═══ Data provided

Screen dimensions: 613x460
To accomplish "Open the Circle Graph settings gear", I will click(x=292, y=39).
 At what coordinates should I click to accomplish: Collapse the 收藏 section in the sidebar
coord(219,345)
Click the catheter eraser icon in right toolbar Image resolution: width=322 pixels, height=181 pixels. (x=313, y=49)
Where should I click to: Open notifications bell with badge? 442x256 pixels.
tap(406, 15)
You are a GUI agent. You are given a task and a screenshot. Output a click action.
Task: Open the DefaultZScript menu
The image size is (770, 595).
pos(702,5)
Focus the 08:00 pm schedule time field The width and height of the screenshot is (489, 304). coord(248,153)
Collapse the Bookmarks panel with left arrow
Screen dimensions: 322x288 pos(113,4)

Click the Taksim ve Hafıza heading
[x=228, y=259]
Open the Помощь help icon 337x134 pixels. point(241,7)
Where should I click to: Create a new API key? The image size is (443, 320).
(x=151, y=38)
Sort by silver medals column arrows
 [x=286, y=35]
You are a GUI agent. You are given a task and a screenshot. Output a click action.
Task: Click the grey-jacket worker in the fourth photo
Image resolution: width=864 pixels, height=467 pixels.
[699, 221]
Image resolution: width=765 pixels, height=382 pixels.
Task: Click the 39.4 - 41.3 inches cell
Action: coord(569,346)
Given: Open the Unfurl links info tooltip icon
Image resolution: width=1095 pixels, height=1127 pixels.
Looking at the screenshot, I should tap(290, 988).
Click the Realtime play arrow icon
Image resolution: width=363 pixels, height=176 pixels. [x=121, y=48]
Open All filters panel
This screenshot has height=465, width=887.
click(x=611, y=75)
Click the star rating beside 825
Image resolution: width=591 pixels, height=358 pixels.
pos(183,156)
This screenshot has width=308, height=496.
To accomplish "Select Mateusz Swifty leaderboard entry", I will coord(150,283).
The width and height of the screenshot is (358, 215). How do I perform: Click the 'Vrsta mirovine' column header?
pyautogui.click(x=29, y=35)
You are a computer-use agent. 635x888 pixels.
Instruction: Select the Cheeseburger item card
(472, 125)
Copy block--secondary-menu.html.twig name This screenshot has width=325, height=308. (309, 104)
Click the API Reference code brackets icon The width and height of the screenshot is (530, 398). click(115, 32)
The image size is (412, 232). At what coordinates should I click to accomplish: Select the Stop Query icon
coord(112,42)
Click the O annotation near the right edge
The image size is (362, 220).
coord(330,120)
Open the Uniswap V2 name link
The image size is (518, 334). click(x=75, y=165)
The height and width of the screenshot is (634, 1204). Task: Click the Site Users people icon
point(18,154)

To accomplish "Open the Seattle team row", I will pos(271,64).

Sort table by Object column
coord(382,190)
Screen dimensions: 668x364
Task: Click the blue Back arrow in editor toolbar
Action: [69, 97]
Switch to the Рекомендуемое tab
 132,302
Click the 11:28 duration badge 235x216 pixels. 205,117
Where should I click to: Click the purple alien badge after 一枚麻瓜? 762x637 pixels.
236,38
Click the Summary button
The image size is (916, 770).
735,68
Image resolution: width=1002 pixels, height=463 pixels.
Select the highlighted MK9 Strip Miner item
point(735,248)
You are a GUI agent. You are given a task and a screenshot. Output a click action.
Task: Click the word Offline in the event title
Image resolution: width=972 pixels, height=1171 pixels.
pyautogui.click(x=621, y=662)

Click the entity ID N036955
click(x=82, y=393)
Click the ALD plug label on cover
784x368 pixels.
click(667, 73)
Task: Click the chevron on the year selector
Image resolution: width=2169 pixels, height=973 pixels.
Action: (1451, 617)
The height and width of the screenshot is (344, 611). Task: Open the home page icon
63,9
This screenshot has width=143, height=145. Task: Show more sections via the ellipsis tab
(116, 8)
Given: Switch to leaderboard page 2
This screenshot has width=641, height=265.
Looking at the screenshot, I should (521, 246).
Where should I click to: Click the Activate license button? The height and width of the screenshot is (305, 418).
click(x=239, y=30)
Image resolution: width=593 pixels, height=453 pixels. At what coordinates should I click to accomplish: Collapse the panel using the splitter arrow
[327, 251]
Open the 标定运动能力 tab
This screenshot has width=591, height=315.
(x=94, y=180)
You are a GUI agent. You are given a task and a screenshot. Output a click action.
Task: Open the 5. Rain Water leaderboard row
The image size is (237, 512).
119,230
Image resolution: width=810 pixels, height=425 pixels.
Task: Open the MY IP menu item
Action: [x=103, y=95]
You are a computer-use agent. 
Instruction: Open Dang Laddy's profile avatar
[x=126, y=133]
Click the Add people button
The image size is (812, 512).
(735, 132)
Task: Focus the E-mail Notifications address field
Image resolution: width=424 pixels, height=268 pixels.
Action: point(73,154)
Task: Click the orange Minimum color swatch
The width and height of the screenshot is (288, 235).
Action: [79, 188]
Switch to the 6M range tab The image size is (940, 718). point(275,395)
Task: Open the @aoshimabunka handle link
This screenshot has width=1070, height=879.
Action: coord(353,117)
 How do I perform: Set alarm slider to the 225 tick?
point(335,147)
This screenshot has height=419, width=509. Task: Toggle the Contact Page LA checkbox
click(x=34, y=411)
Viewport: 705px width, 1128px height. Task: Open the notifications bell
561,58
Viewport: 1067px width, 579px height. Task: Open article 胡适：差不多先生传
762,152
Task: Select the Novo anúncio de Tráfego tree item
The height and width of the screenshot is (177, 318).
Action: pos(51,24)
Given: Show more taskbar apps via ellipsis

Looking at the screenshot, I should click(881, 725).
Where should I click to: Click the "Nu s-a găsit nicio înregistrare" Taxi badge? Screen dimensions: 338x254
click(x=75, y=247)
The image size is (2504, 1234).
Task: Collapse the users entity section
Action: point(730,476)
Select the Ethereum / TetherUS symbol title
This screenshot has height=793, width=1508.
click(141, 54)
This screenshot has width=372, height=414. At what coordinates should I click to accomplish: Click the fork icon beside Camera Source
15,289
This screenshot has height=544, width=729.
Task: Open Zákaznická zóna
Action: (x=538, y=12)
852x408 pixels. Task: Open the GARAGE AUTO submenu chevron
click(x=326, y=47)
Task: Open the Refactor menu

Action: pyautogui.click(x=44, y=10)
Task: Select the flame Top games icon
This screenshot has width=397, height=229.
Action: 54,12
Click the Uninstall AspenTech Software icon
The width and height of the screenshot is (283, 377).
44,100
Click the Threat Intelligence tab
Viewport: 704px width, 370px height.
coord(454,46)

══════

▶ _Your instructions_
Please retype all of the data above exactly as it appears.

▶ _Response area_
Screen dimensions: 613x460
To accomplish "Open the Circle Graph settings gear", I will click(x=292, y=39).
 At what coordinates should I click to accomplish: Collapse the 收藏 section in the sidebar
coord(219,345)
Click the catheter eraser icon in right toolbar Image resolution: width=322 pixels, height=181 pixels. (x=313, y=49)
Where should I click to: Open notifications bell with badge? 442x256 pixels.
tap(406, 15)
You are a GUI agent. You are given a task and a screenshot. Output a click action.
Task: Open the DefaultZScript menu
The image size is (770, 595).
pos(702,5)
Focus the 08:00 pm schedule time field The width and height of the screenshot is (489, 304). coord(248,153)
Collapse the Bookmarks panel with left arrow
Screen dimensions: 322x288 pos(113,4)

Click the Taksim ve Hafıza heading
[x=228, y=259]
Open the Помощь help icon 337x134 pixels. point(241,7)
Where should I click to: Create a new API key? The image size is (443, 320).
(x=151, y=38)
Sort by silver medals column arrows
 [x=286, y=35]
You are a GUI agent. You are given a task and a screenshot. Output a click action.
Task: Click the grey-jacket worker in the fourth photo
Image resolution: width=864 pixels, height=467 pixels.
[699, 221]
Image resolution: width=765 pixels, height=382 pixels.
Task: Click the 39.4 - 41.3 inches cell
Action: coord(569,346)
Given: Open the Unfurl links info tooltip icon
Image resolution: width=1095 pixels, height=1127 pixels.
Looking at the screenshot, I should tap(290, 988).
Click the Realtime play arrow icon
Image resolution: width=363 pixels, height=176 pixels. [x=121, y=48]
Open All filters panel
This screenshot has height=465, width=887.
click(x=611, y=75)
Click the star rating beside 825
Image resolution: width=591 pixels, height=358 pixels.
pos(183,156)
This screenshot has width=308, height=496.
To accomplish "Select Mateusz Swifty leaderboard entry", I will coord(150,283).
The width and height of the screenshot is (358, 215). How do I perform: Click the 'Vrsta mirovine' column header?
pyautogui.click(x=29, y=35)
You are a computer-use agent. 635x888 pixels.
Instruction: Select the Cheeseburger item card
(472, 125)
Copy block--secondary-menu.html.twig name This screenshot has width=325, height=308. (309, 104)
Click the API Reference code brackets icon The width and height of the screenshot is (530, 398). click(115, 32)
The image size is (412, 232). At what coordinates should I click to accomplish: Select the Stop Query icon
coord(112,42)
Click the O annotation near the right edge
The image size is (362, 220).
coord(330,120)
Open the Uniswap V2 name link
The image size is (518, 334). click(x=75, y=165)
The height and width of the screenshot is (634, 1204). Task: Click the Site Users people icon
point(18,154)

To accomplish "Open the Seattle team row", I will pos(271,64).

Sort table by Object column
coord(382,190)
Screen dimensions: 668x364
Task: Click the blue Back arrow in editor toolbar
Action: [69, 97]
Switch to the Рекомендуемое tab
 132,302
Click the 11:28 duration badge 235x216 pixels. 205,117
Where should I click to: Click the purple alien badge after 一枚麻瓜? 762x637 pixels.
236,38
Click the Summary button
The image size is (916, 770).
735,68
Image resolution: width=1002 pixels, height=463 pixels.
Select the highlighted MK9 Strip Miner item
point(735,248)
You are a GUI agent. You are given a task and a screenshot. Output a click action.
Task: Click the word Offline in the event title
Image resolution: width=972 pixels, height=1171 pixels.
pyautogui.click(x=621, y=662)

Click the entity ID N036955
click(x=82, y=393)
Click the ALD plug label on cover
784x368 pixels.
click(667, 73)
Task: Click the chevron on the year selector
Image resolution: width=2169 pixels, height=973 pixels.
Action: (1451, 617)
The height and width of the screenshot is (344, 611). Task: Open the home page icon
63,9
This screenshot has width=143, height=145. Task: Show more sections via the ellipsis tab
(116, 8)
Given: Switch to leaderboard page 2
This screenshot has width=641, height=265.
Looking at the screenshot, I should (521, 246).
Where should I click to: Click the Activate license button? The height and width of the screenshot is (305, 418).
click(x=239, y=30)
Image resolution: width=593 pixels, height=453 pixels. At what coordinates should I click to accomplish: Collapse the panel using the splitter arrow
[327, 251]
Open the 标定运动能力 tab
This screenshot has width=591, height=315.
(x=94, y=180)
You are a GUI agent. You are given a task and a screenshot. Output a click action.
Task: Open the 5. Rain Water leaderboard row
The image size is (237, 512).
119,230
Image resolution: width=810 pixels, height=425 pixels.
Task: Open the MY IP menu item
Action: [x=103, y=95]
You are a computer-use agent. 
Instruction: Open Dang Laddy's profile avatar
[x=126, y=133]
Click the Add people button
The image size is (812, 512).
(735, 132)
Task: Focus the E-mail Notifications address field
Image resolution: width=424 pixels, height=268 pixels.
Action: point(73,154)
Task: Click the orange Minimum color swatch
The width and height of the screenshot is (288, 235).
Action: [79, 188]
Switch to the 6M range tab The image size is (940, 718). point(275,395)
Task: Open the @aoshimabunka handle link
This screenshot has width=1070, height=879.
Action: coord(353,117)
 How do I perform: Set alarm slider to the 225 tick?
point(335,147)
This screenshot has height=419, width=509. Task: Toggle the Contact Page LA checkbox
click(x=34, y=411)
Viewport: 705px width, 1128px height. Task: Open the notifications bell
561,58
Viewport: 1067px width, 579px height. Task: Open article 胡适：差不多先生传
762,152
Task: Select the Novo anúncio de Tráfego tree item
The height and width of the screenshot is (177, 318).
Action: pos(51,24)
Given: Show more taskbar apps via ellipsis

Looking at the screenshot, I should click(881, 725).
Where should I click to: Click the "Nu s-a găsit nicio înregistrare" Taxi badge? Screen dimensions: 338x254
click(x=75, y=247)
The image size is (2504, 1234).
Task: Collapse the users entity section
Action: point(730,476)
Select the Ethereum / TetherUS symbol title
This screenshot has height=793, width=1508.
click(141, 54)
This screenshot has width=372, height=414. At what coordinates should I click to accomplish: Click the fork icon beside Camera Source
15,289
This screenshot has height=544, width=729.
Task: Open Zákaznická zóna
Action: (x=538, y=12)
852x408 pixels. Task: Open the GARAGE AUTO submenu chevron
click(x=326, y=47)
Task: Open the Refactor menu

Action: pyautogui.click(x=44, y=10)
Task: Select the flame Top games icon
This screenshot has width=397, height=229.
Action: 54,12
Click the Uninstall AspenTech Software icon
The width and height of the screenshot is (283, 377).
44,100
Click the Threat Intelligence tab
Viewport: 704px width, 370px height.
coord(454,46)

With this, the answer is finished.